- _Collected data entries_
■ ■ ■ ■

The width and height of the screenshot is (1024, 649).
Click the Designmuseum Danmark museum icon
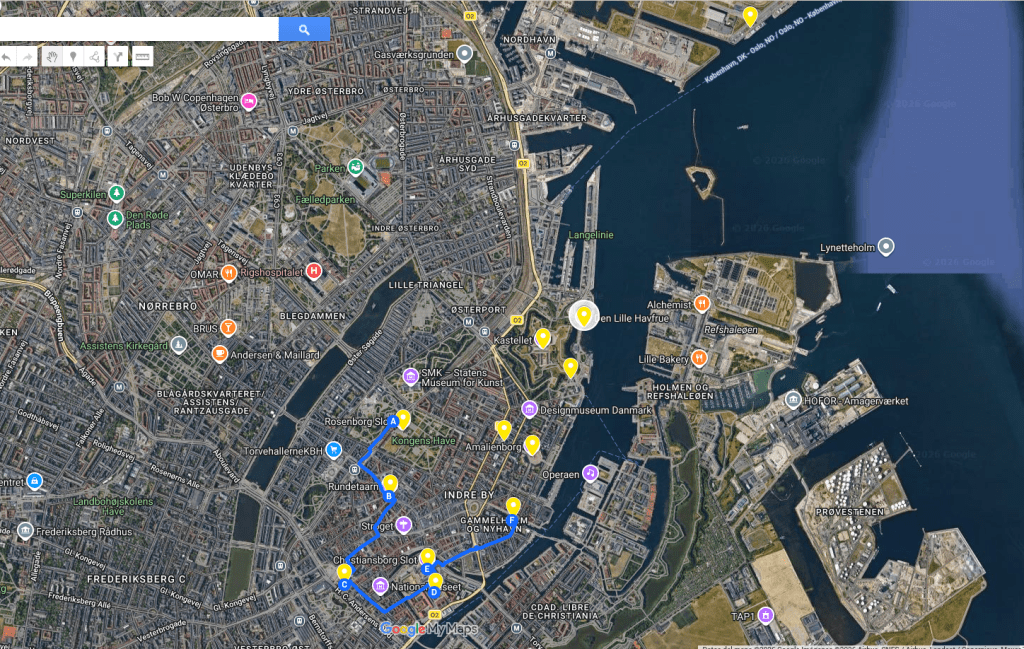[x=529, y=408]
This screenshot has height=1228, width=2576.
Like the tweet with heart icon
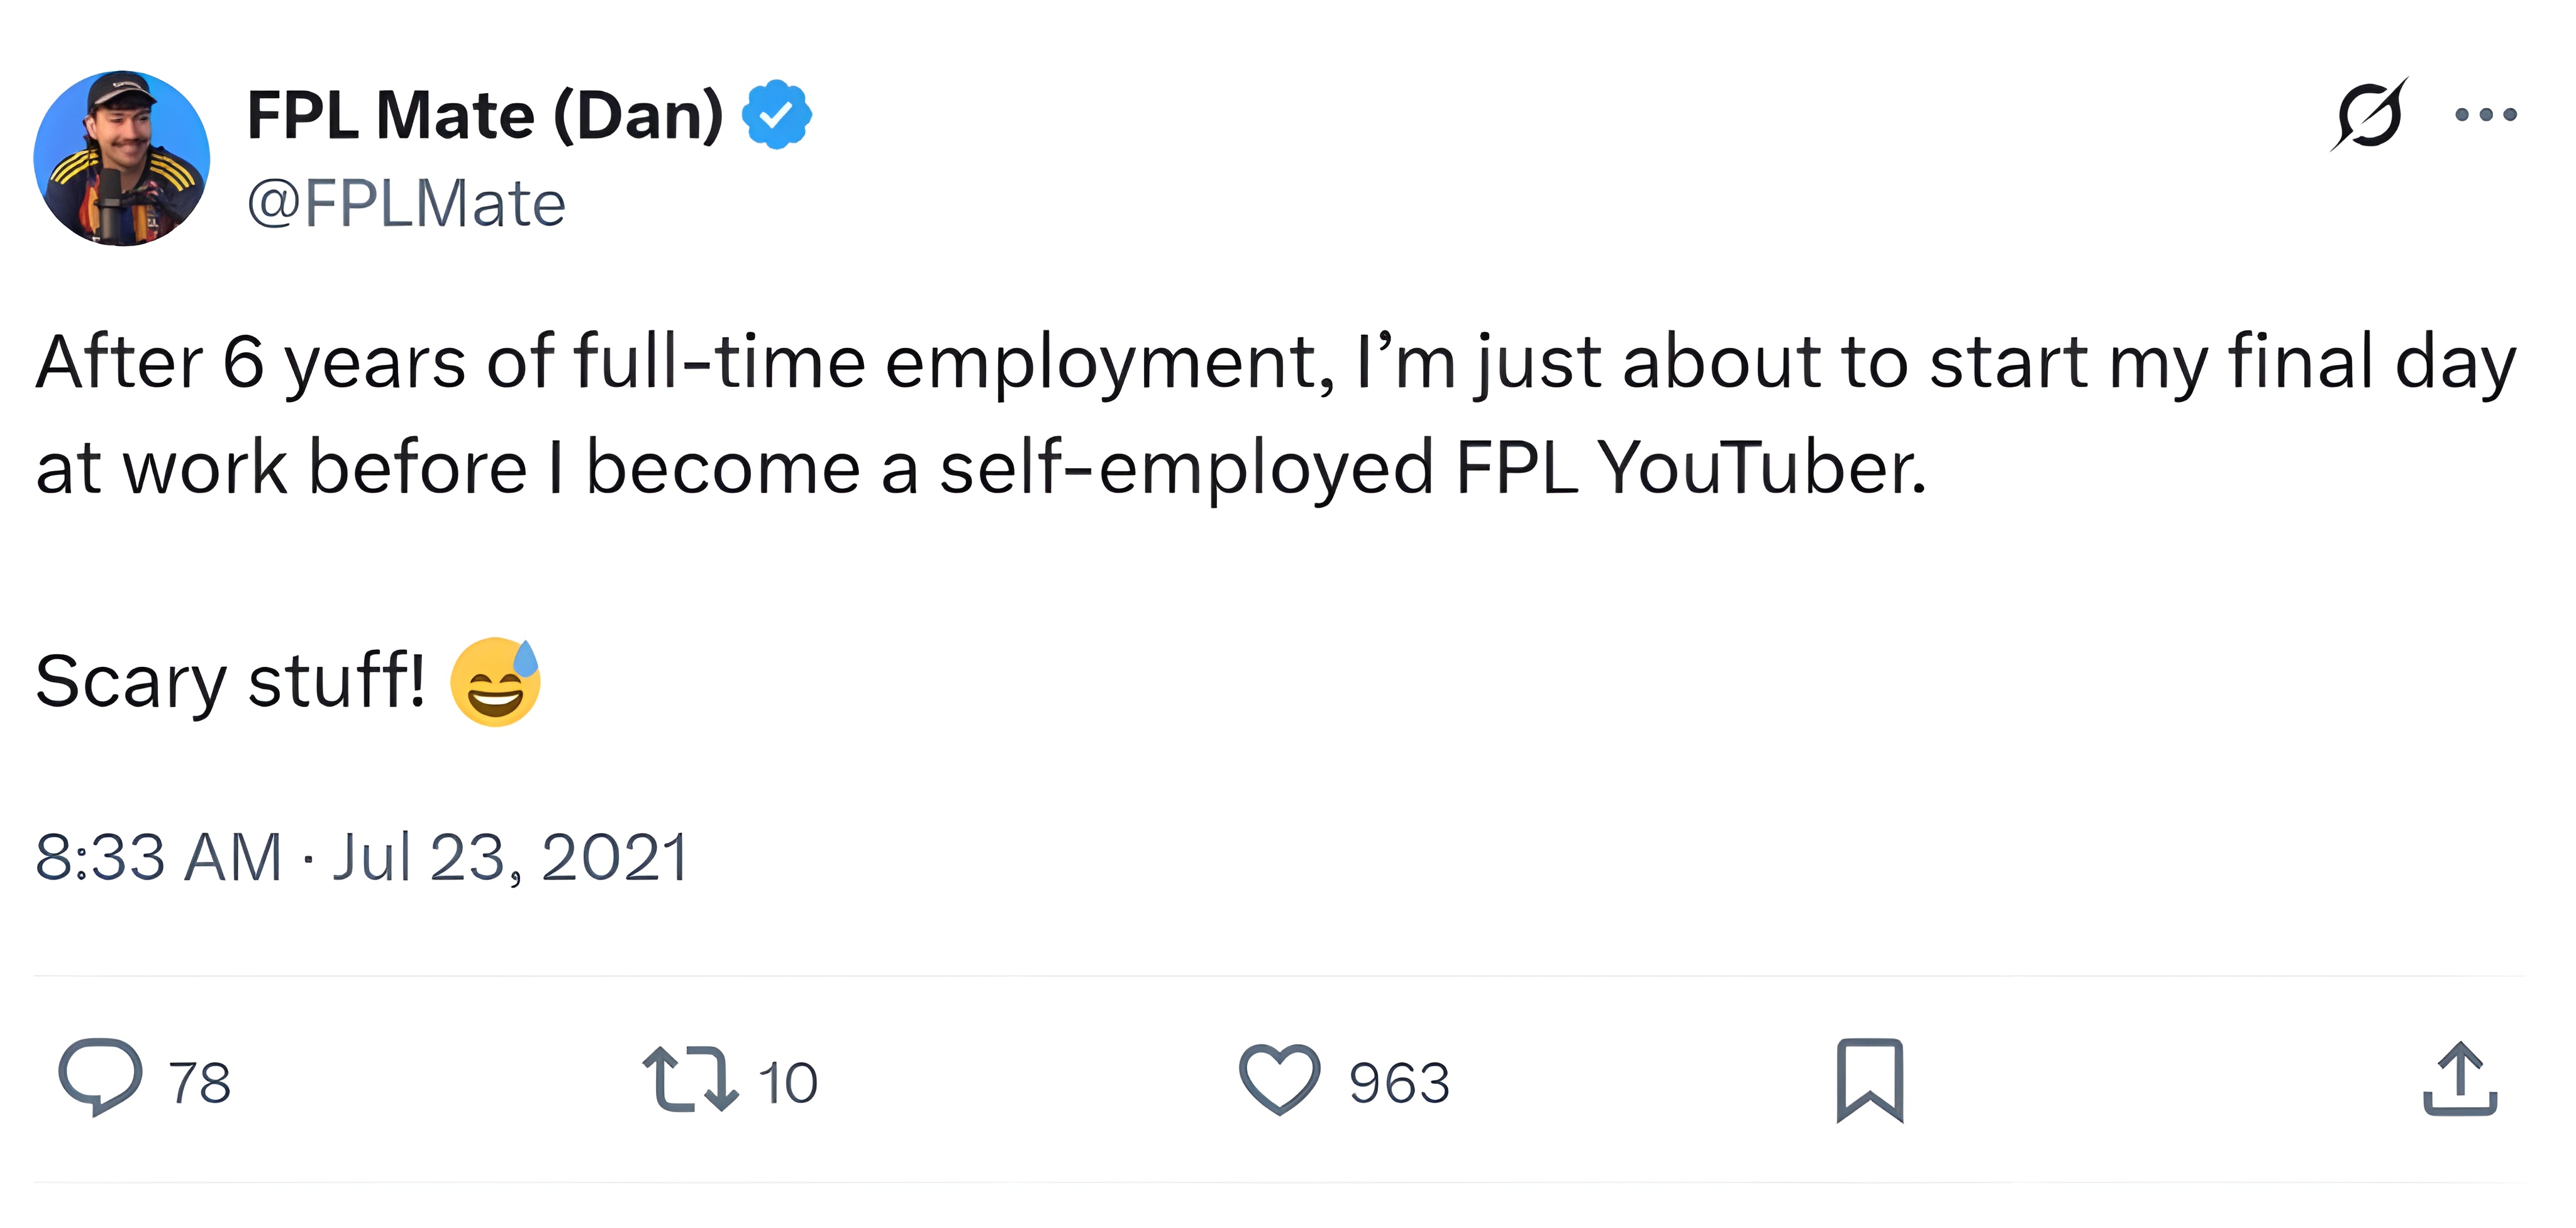click(x=1279, y=1079)
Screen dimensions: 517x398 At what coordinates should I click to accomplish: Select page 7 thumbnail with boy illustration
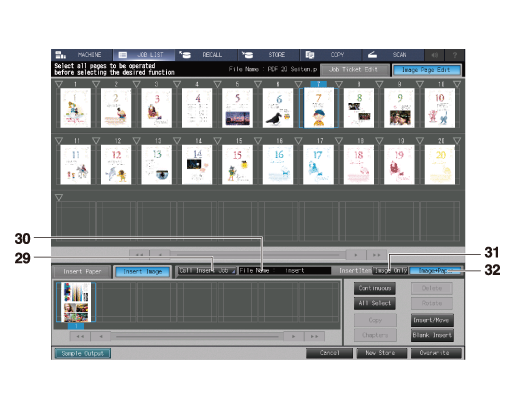(x=318, y=108)
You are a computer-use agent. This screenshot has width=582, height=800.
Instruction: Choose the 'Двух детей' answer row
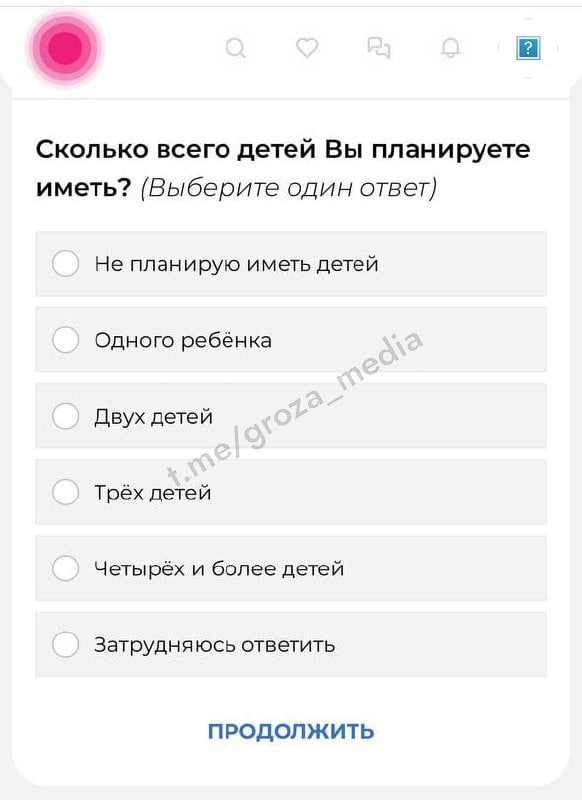(x=291, y=416)
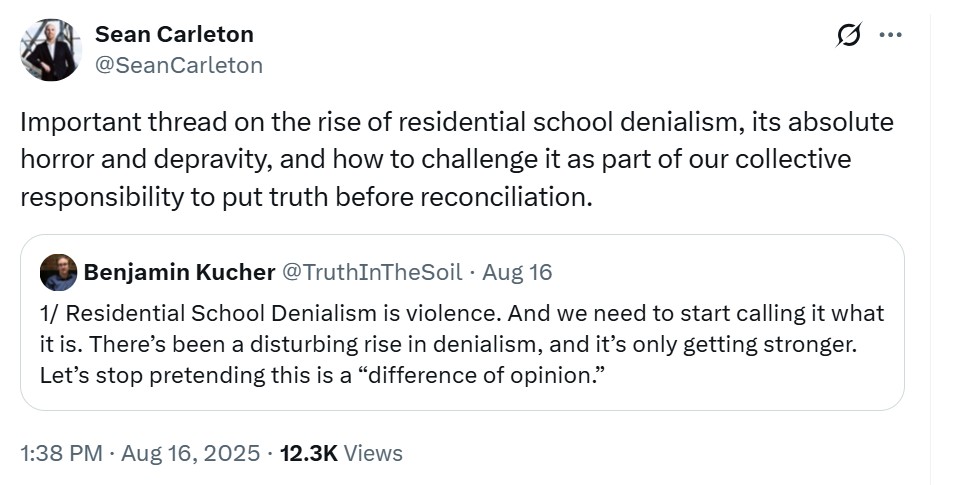Click the line 'responsibility to put truth before reconciliation'
The height and width of the screenshot is (485, 956).
pyautogui.click(x=306, y=195)
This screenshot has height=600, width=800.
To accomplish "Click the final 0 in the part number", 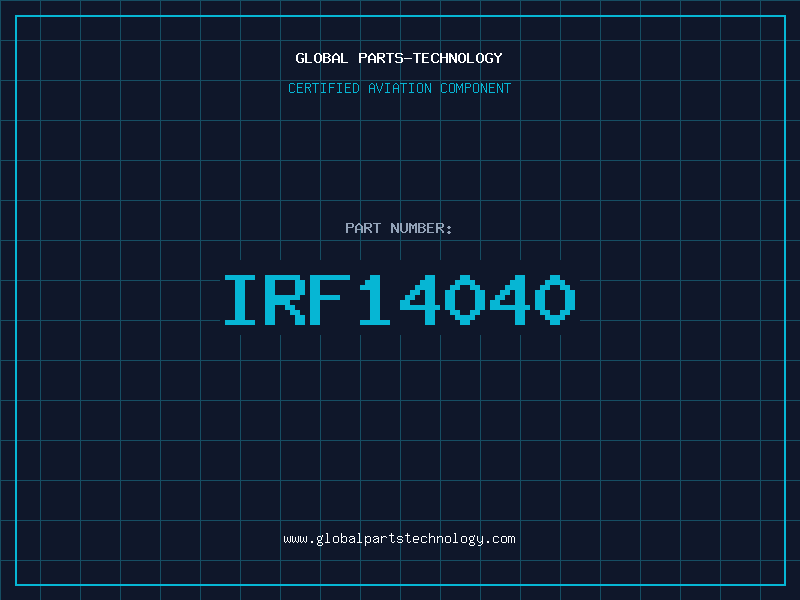I will 555,300.
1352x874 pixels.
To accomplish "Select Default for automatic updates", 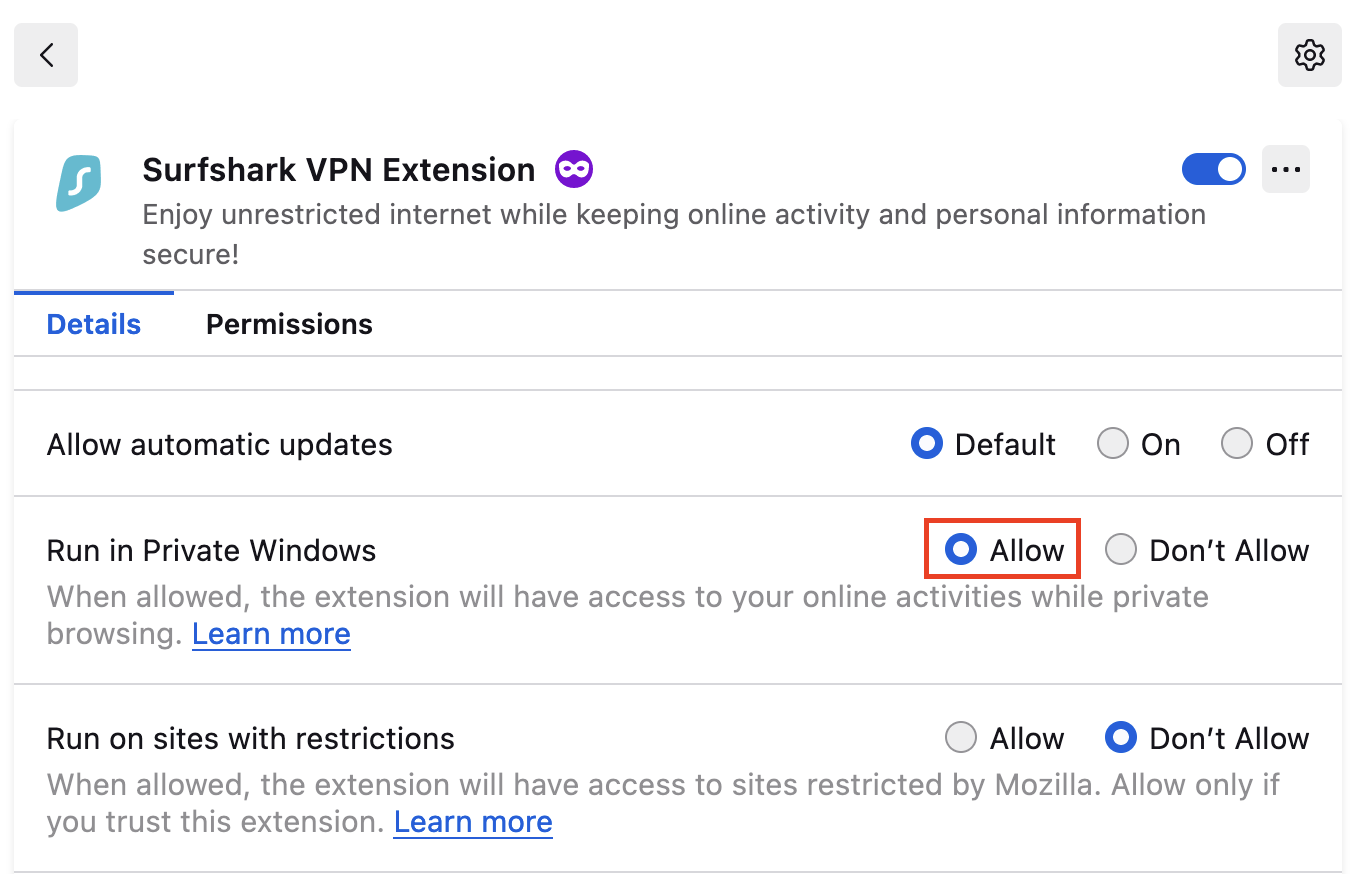I will 927,443.
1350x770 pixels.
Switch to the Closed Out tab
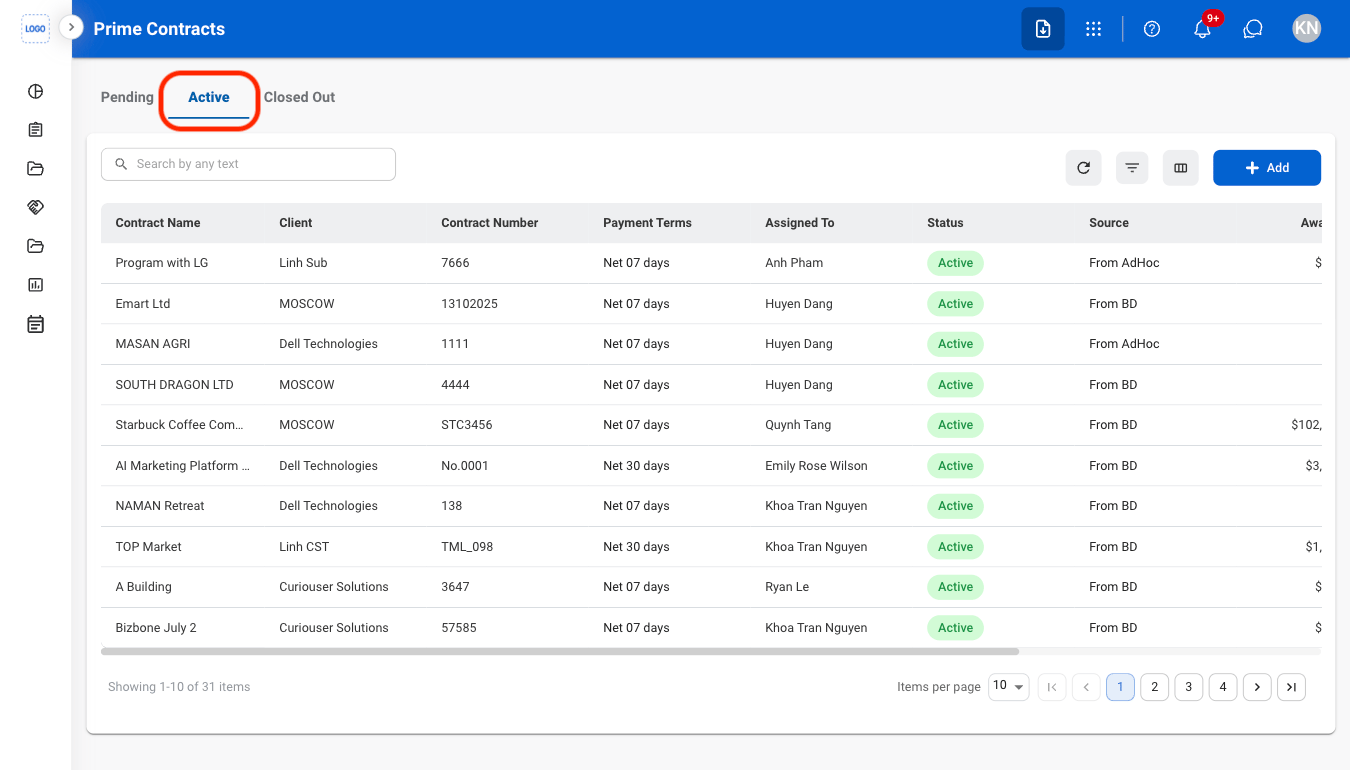(299, 97)
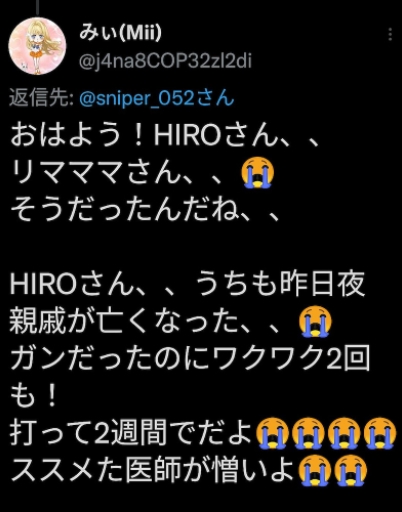
Task: Click the first crying emoji after 打って2週間でだよ
Action: (x=272, y=433)
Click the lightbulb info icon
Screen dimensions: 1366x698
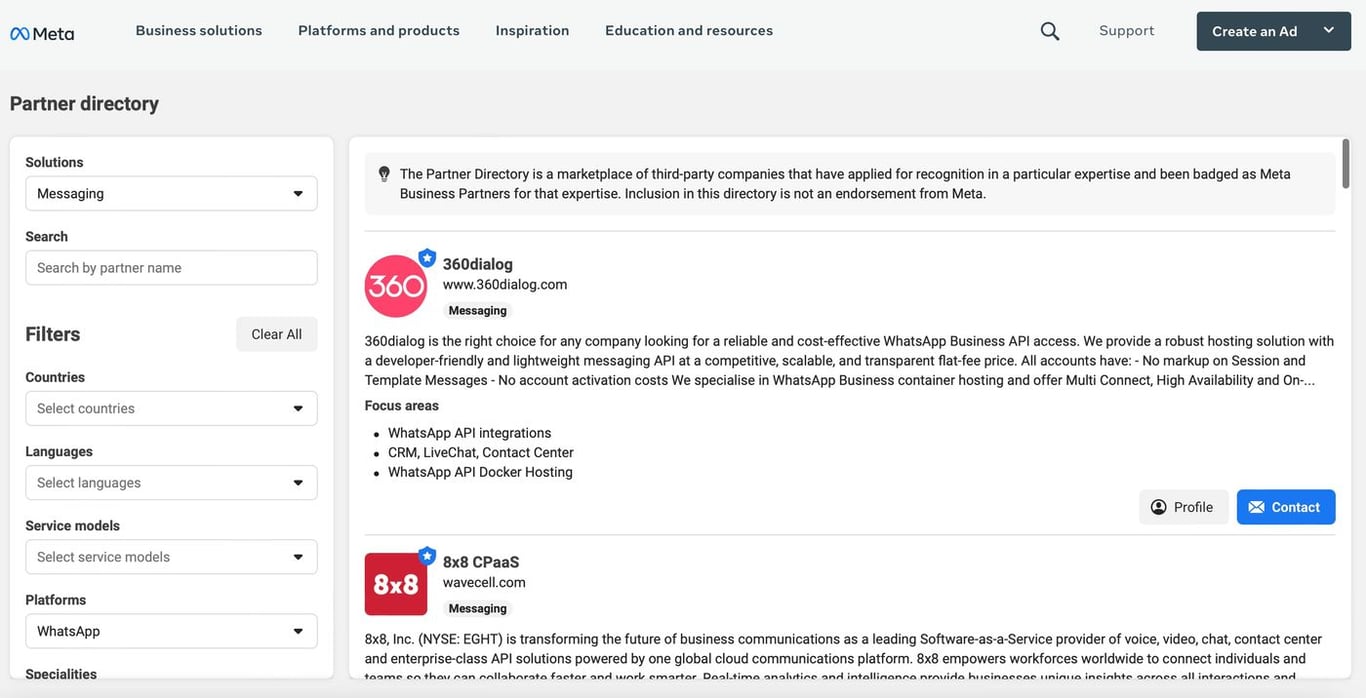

■ ■ ■ ■

- _ASSIGNMENT_
Which lines above hold the string "This"? Copy every one of them.

- _EXPECTED ANSWER_
This screenshot has height=1228, width=2576.
You are a computer-use agent. This screenshot has width=582, height=800.
This screenshot has height=600, width=800.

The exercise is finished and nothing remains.